▶ **Written problem**: Reproduce each of the rows below verbatim, keeping every line unchanged.

-*-*-

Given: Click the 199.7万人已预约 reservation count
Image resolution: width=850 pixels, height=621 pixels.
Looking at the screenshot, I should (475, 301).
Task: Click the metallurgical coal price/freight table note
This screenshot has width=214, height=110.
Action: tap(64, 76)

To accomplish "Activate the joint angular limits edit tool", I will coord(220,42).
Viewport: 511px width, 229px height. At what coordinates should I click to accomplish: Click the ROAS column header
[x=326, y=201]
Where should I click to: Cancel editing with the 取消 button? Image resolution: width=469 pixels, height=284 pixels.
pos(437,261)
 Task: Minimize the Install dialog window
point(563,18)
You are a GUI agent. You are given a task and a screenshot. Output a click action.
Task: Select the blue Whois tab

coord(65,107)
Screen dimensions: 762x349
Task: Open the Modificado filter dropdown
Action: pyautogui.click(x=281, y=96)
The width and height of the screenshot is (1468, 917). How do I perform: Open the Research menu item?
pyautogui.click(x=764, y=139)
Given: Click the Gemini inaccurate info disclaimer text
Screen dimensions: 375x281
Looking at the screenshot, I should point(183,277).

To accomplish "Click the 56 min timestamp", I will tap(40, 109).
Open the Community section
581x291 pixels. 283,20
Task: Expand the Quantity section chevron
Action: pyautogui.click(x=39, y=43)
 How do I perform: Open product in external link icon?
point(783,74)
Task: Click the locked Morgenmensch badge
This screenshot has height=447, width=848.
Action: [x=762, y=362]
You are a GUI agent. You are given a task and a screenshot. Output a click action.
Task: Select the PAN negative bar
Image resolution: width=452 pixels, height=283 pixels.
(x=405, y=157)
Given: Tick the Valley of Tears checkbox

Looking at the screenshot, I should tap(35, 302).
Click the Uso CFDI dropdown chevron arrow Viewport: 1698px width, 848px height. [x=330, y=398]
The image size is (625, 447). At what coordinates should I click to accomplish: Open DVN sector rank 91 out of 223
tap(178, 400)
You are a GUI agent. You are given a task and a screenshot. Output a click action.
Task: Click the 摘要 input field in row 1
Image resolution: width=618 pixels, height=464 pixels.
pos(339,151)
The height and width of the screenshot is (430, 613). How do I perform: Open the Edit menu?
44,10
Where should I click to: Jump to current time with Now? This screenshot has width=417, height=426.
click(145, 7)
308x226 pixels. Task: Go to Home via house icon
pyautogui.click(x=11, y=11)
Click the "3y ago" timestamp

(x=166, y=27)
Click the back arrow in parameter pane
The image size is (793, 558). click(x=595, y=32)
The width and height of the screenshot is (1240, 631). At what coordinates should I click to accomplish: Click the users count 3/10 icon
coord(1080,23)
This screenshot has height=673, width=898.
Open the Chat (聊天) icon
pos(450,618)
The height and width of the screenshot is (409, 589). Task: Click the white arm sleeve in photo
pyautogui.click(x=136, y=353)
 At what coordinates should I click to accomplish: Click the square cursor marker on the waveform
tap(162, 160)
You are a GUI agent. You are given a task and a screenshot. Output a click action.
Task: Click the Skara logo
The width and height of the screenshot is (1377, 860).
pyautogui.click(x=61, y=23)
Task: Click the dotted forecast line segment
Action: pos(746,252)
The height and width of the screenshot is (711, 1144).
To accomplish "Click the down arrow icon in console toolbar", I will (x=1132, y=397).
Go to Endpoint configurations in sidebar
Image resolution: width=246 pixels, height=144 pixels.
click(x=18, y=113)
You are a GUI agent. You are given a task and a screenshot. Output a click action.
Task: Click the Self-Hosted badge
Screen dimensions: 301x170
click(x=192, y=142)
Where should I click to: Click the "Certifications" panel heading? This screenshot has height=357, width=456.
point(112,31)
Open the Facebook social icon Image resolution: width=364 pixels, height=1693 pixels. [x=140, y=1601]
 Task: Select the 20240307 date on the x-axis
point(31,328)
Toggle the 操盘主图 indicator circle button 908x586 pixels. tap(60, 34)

-*-*-

▶ **The result**:
Given: Click the 199.7万人已预约 reservation count
Image resolution: width=850 pixels, height=621 pixels.
Looking at the screenshot, I should (475, 301).
Task: Click the metallurgical coal price/freight table note
This screenshot has width=214, height=110.
Action: tap(64, 76)

To accomplish "Activate the joint angular limits edit tool", I will coord(220,42).
Viewport: 511px width, 229px height. At what coordinates should I click to accomplish: Click the ROAS column header
[x=326, y=201]
Where should I click to: Cancel editing with the 取消 button? Image resolution: width=469 pixels, height=284 pixels.
pos(437,261)
 Task: Minimize the Install dialog window
point(563,18)
You are a GUI agent. You are given a task and a screenshot. Output a click action.
Task: Select the blue Whois tab

coord(65,107)
Screen dimensions: 762x349
Task: Open the Modificado filter dropdown
Action: pyautogui.click(x=281, y=96)
The width and height of the screenshot is (1468, 917). How do I perform: Open the Research menu item?
pyautogui.click(x=764, y=139)
Given: Click the Gemini inaccurate info disclaimer text
Screen dimensions: 375x281
Looking at the screenshot, I should point(183,277).

To accomplish "Click the 56 min timestamp", I will tap(40, 109).
Open the Community section
581x291 pixels. 283,20
Task: Expand the Quantity section chevron
Action: pyautogui.click(x=39, y=43)
 How do I perform: Open product in external link icon?
point(783,74)
Task: Click the locked Morgenmensch badge
This screenshot has height=447, width=848.
Action: [x=762, y=362]
You are a GUI agent. You are given a task and a screenshot. Output a click action.
Task: Select the PAN negative bar
Image resolution: width=452 pixels, height=283 pixels.
(x=405, y=157)
Given: Tick the Valley of Tears checkbox

Looking at the screenshot, I should tap(35, 302).
Click the Uso CFDI dropdown chevron arrow Viewport: 1698px width, 848px height. [x=330, y=398]
The image size is (625, 447). At what coordinates should I click to accomplish: Open DVN sector rank 91 out of 223
tap(178, 400)
You are a GUI agent. You are given a task and a screenshot. Output a click action.
Task: Click the 摘要 input field in row 1
Image resolution: width=618 pixels, height=464 pixels.
pos(339,151)
The height and width of the screenshot is (430, 613). How do I perform: Open the Edit menu?
44,10
Where should I click to: Jump to current time with Now? This screenshot has width=417, height=426.
click(145, 7)
308x226 pixels. Task: Go to Home via house icon
pyautogui.click(x=11, y=11)
Click the "3y ago" timestamp

(x=166, y=27)
Click the back arrow in parameter pane
The image size is (793, 558). click(x=595, y=32)
The width and height of the screenshot is (1240, 631). At what coordinates should I click to accomplish: Click the users count 3/10 icon
coord(1080,23)
This screenshot has height=673, width=898.
Open the Chat (聊天) icon
pos(450,618)
The height and width of the screenshot is (409, 589). Task: Click the white arm sleeve in photo
pyautogui.click(x=136, y=353)
 At what coordinates should I click to accomplish: Click the square cursor marker on the waveform
tap(162, 160)
You are a GUI agent. You are given a task and a screenshot. Output a click action.
Task: Click the Skara logo
The width and height of the screenshot is (1377, 860).
pyautogui.click(x=61, y=23)
Task: Click the dotted forecast line segment
Action: pos(746,252)
The height and width of the screenshot is (711, 1144).
To accomplish "Click the down arrow icon in console toolbar", I will (x=1132, y=397).
Go to Endpoint configurations in sidebar
Image resolution: width=246 pixels, height=144 pixels.
click(x=18, y=113)
You are a GUI agent. You are given a task and a screenshot. Output a click action.
Task: Click the Self-Hosted badge
Screen dimensions: 301x170
click(x=192, y=142)
Where should I click to: Click the "Certifications" panel heading? This screenshot has height=357, width=456.
point(112,31)
Open the Facebook social icon Image resolution: width=364 pixels, height=1693 pixels. [x=140, y=1601]
 Task: Select the 20240307 date on the x-axis
point(31,328)
Toggle the 操盘主图 indicator circle button 908x586 pixels. tap(60, 34)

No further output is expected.